◆ **WORK ORDER**
Print nothing but the lines below starting at the line that holds "Given: Click the" and ending at the line that holds "Image resolution: width=313", including both, each exactly as written.
──────── DATA TO PROCESS
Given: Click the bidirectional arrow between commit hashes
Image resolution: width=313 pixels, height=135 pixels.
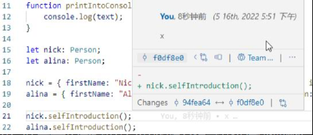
────────────────
──────── DATA TO PROCESS
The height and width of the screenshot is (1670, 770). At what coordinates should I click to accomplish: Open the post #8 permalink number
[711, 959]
────────────────
──────── DATA TO PROCESS
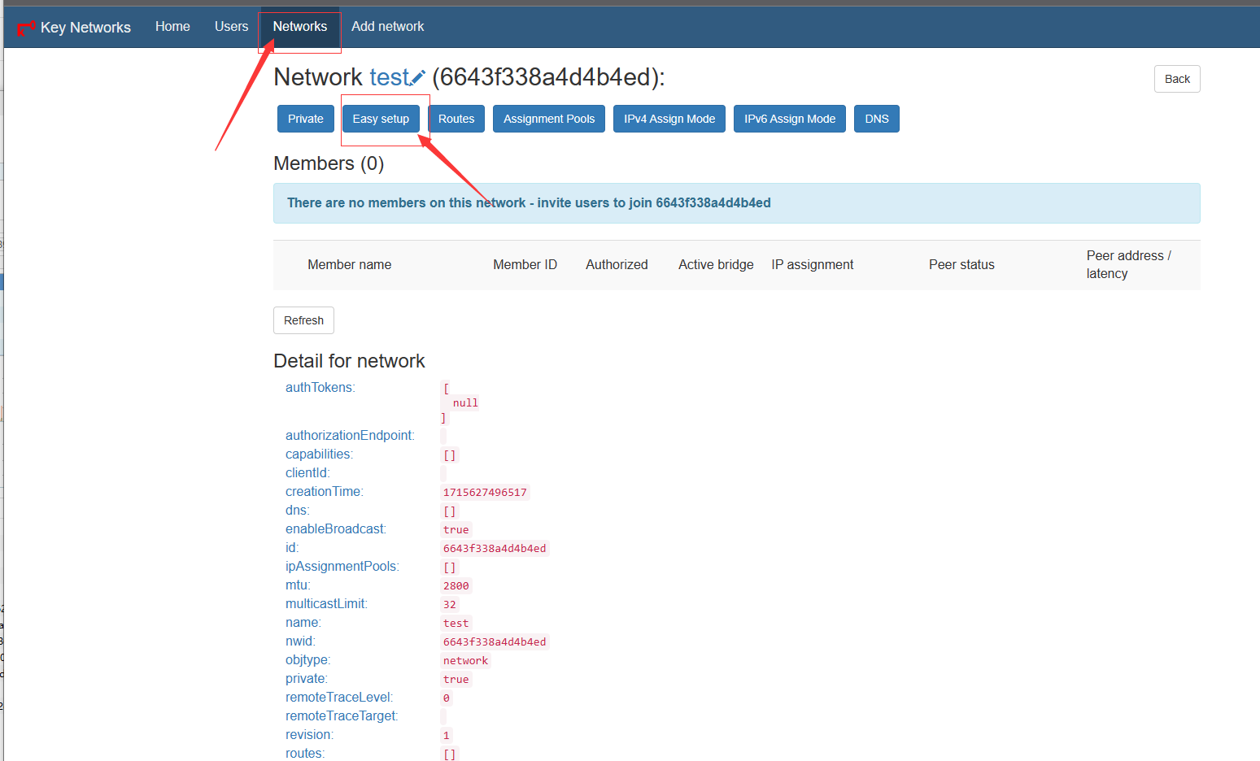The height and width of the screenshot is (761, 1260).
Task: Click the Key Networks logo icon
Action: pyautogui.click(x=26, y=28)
────────────────
◆ **ANSWER SPACE**
Given: Click the bidirectional arrow between commit hashes
Image resolution: width=313 pixels, height=135 pixels.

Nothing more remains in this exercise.